By Chris Melchin / September 21st, 2016
The soundtrack is somewhat limited when compared to Key’s main titles, consisting of 16 tracks including both vocal themes. The opening theme is called “Light Colors”, with vocals by Lia, the same singer as Air opening theme “Tori no Uta”, as well as “My Soul, Your Beats!” and “Heartily Song”, the openings for the Angel Beats! anime series and visual novel, respectively. Lia also sings the ending theme “Life is Like a Melody”, which – although a beautiful song in its own right – I can’t see it having the same kind of staying power as something like “Tiny Palms” from CLANNAD, partly because the last part of Tomoyo After is so underwhelming. Seriously, I feel like the story could’ve ended right before the After section and it would lose nothing.
Really, the After part is my biggest issue with Tomoyo After, abruptly cutting off the main part of the story and leaving it mostly unresolved, in favor of a seemingly completely unrelated story. The regular part of Tomoyo After tells a heartwarming story about what it means to be a family and what personal strength is, which gets suddenly derailed on its way to a conclusion so the game can tell a mostly entirely new story about Tomoya and Tomoyo, but I can’t say much more about it without spoiling a big part of the story. All I’ll say is this: even if your writing is otherwise solid, using a really clichéd plot device will always at least make you seem lazy, like you couldn’t come up with any other way to introduce new drama and move the story along in a new direction; especially if said story was already heading towards a clean conclusion in the first place.
Aside from the After section, the rest of the story is well-written and tight, even if it does lack the impact and lasting appeal of the bigger games. It’s also worth noting that the Steam version is the all-ages version of what initially was an eroge. I’ve never played the eroge version, so I have no idea if removing the sex scenes had any negative impact on the story, or if anything was added in their place for this version.

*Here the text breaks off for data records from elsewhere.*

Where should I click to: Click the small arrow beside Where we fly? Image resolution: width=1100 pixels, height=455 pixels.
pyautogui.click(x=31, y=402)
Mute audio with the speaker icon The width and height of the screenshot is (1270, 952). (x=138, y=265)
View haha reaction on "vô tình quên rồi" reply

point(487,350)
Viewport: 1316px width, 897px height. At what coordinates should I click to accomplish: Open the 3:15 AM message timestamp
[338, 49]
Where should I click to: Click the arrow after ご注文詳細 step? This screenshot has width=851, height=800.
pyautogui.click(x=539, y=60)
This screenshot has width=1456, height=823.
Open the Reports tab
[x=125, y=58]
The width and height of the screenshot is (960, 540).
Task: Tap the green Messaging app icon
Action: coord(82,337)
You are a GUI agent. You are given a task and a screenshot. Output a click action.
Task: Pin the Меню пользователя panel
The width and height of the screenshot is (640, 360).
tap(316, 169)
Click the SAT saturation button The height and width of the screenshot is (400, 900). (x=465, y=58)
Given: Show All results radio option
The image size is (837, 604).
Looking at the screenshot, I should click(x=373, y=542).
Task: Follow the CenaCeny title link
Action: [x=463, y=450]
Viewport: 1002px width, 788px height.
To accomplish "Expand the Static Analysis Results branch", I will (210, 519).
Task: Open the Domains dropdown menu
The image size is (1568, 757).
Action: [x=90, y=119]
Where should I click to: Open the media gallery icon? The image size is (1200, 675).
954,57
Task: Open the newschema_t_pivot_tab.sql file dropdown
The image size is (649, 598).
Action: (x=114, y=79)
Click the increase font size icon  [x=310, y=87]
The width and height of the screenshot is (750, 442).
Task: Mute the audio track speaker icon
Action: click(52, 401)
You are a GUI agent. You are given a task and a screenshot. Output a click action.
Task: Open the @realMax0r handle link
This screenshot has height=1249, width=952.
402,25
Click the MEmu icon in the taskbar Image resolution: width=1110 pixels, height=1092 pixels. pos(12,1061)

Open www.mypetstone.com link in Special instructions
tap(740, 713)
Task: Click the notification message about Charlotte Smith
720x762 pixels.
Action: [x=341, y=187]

One thing I do know is that the h-scenes in Key games are somewhat notoriously horrible, so I’m fine with not needing to see them, and the story still felt relatively complete without them.
In addition to the main story, there’s also a side game called Dungeons & Takafumis. It’s a top-down strategy-RPG, with the plot based on an off-hand comment that Tomoya makes to Tomo at one point in the main story. At first glance it seems like a pretty standard turn-based tactics, but the game is actually fully automated, with the player only setting up character actions and initial positioning before letting the level play out on its own. It most likely does it this way because having a full-blown tactical strategy RPG as a side-story to a visual novel would be a bit much. In any case, I never finished D&T, mostly because I was more focused on finishing the main plot. It’s a weird mode, in any case, and maybe someday I’ll go back and play through it all.
To be fair, to say that Tomoyo After ~It’s a Wonderful Life~ doesn’t hold up to Jun Maeda’s standard of writing isn’t a particularly harsh criticism. It’s not a bad visual novel by any extent of the imagination, but at the same time I wouldn’t consider it to be particularly great either. It sits squarely as above-average, with a generally well-written and well-performed story, some great art and music, but with a disappointing, disjointed final story arc and overall seeming to be missing something intangible that the truly great games have. If you’re a fan of Tomoyo, or just of CLANNAD in general, you’ll likely at least enjoy your time with Tomoyo After, even if it’s not a classic. It’s available on Steam for $19.99 if you want to support VisualArt’s’ western endeavours, and the playtime is roughly 10 hours to finish the main story, without any bad endings or delving deep into D&T. In general, I’d recommend giving it a read if it seems like it might interest you; it may not be great, but it’s definitely not bad either.